Барон не прерывает меня. Он смотрит в угол комнаты; его зрачки суживаются и делаются похожими на огонь тонкой свечи – каждый. – Война – святое дело, – бормочет он вдруг, как будто читая книгу.

– Ерунда, – возражаю я. – Вы бредите крестовым походом, но ведь и раньше война была грязной. Крестоносцы не были Роландами. Они болели кровавым поносом, барон; их косил тиф и лихорадки… Вонючие лагеря, червивая похлебка, тухлая вода. Они добивали пленных, перехватывая им клокочущее горло, рылись окровавленными пальцами в снятой одежде…

– Сейчас проще, – спокойно перебивает он. – Сейчас сами пленные снимают с себя одежду перед расстрелом. Их заставляют… Это делается везде… Война остается войной, Збук.

– Вас трудно переубедить…

– Очевидно, – деревянным голосом соглашается он и выдувает табак из папиросы.


Опять случай с «офицеришками».

Он ненавидит их.

Вчера я писал приказ, где были такие слова:

«Глупее людей, сидящих в штабе дивизии, – нет. Приказываю никому, кроме посыльных, не выдавать три дня продуктов».

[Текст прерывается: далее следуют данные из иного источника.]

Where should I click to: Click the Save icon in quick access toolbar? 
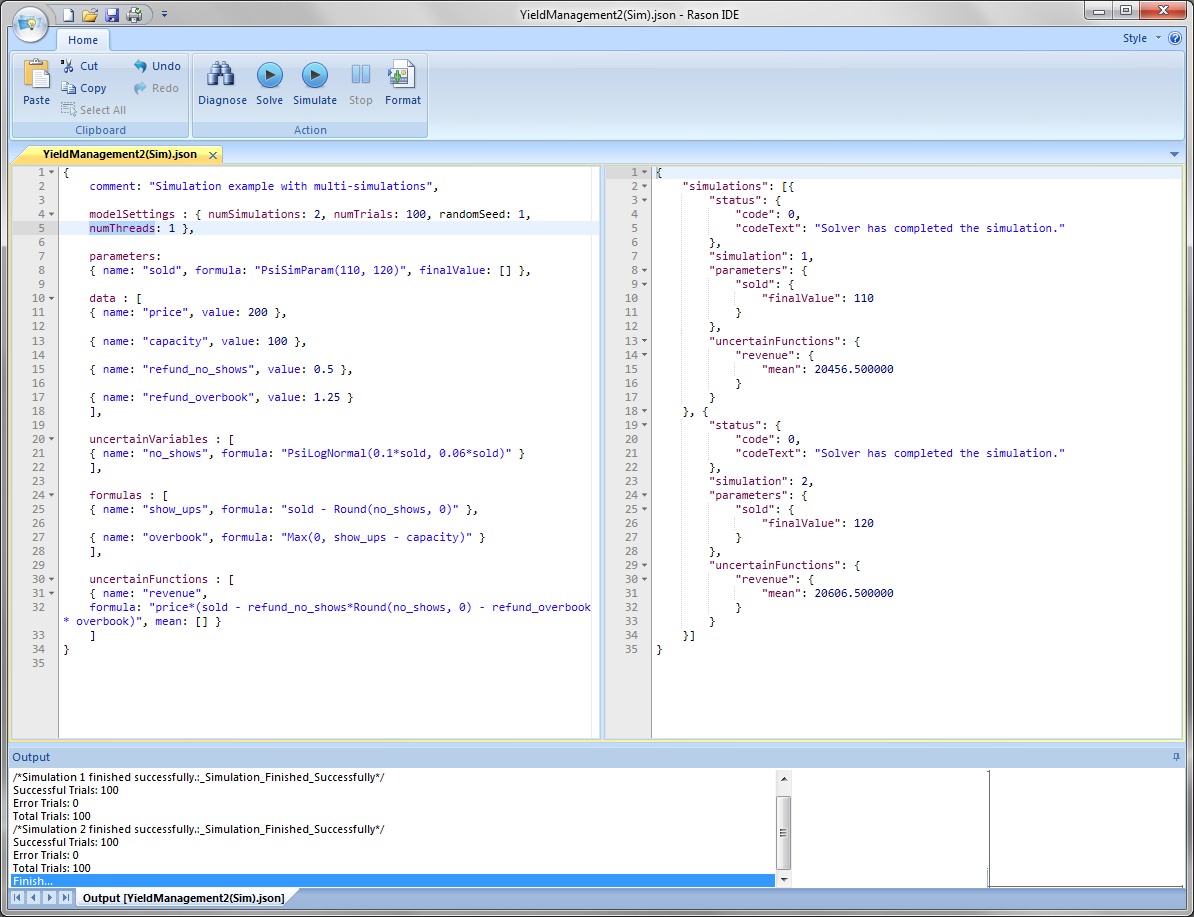tap(112, 15)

Меня этот приказ не касается.

А «офицеришки» виноваты в том, что они не одобрили отправку отряда с Канакой, Убегайтисом, Догоняйтисом и голубым знаменем. Штабные говорят, что барон сделал безумную вещь, отправив части, за спиной которых нет подкрепления. Их вдребезги раскрошит Щеткин (Щеткина, между прочим, барон уважает: «Храбрый, и прямой солдат» – такова оценка Щеткина бароном).


Один из его рассказов.

1916 год. Карпаты. Дикие Части. Ходят толки во всей армии, что барон возит с собой бурята – гадальщика по бараньей лопатке. Гадание перед каждым боем. Как-то раз бурят говорит, что бой будет неудачным. Барон вскакивает в страшном гневе, выхватывает лопатку из рук бурята и сам бросает ее в костер. Новые трещины сулят удачу. Юнг хохочет, как сумасшедший, и велит седлать коней. Через три часа германские синие уланы бегут и бросают оружие. Довольный Юнг избивает бурята и говорит ему: «А если бы я послушался тебя – этой победы бы не было!»

Не завидую этому гадальщику! Теперь барон, выведав у меня, что я знаю много народных примет, унаследованных во время моего золотого детства у няньки, все время пристает ко мне с просьбами об истолковании того или иного случая нашей совместной жизни в Урге.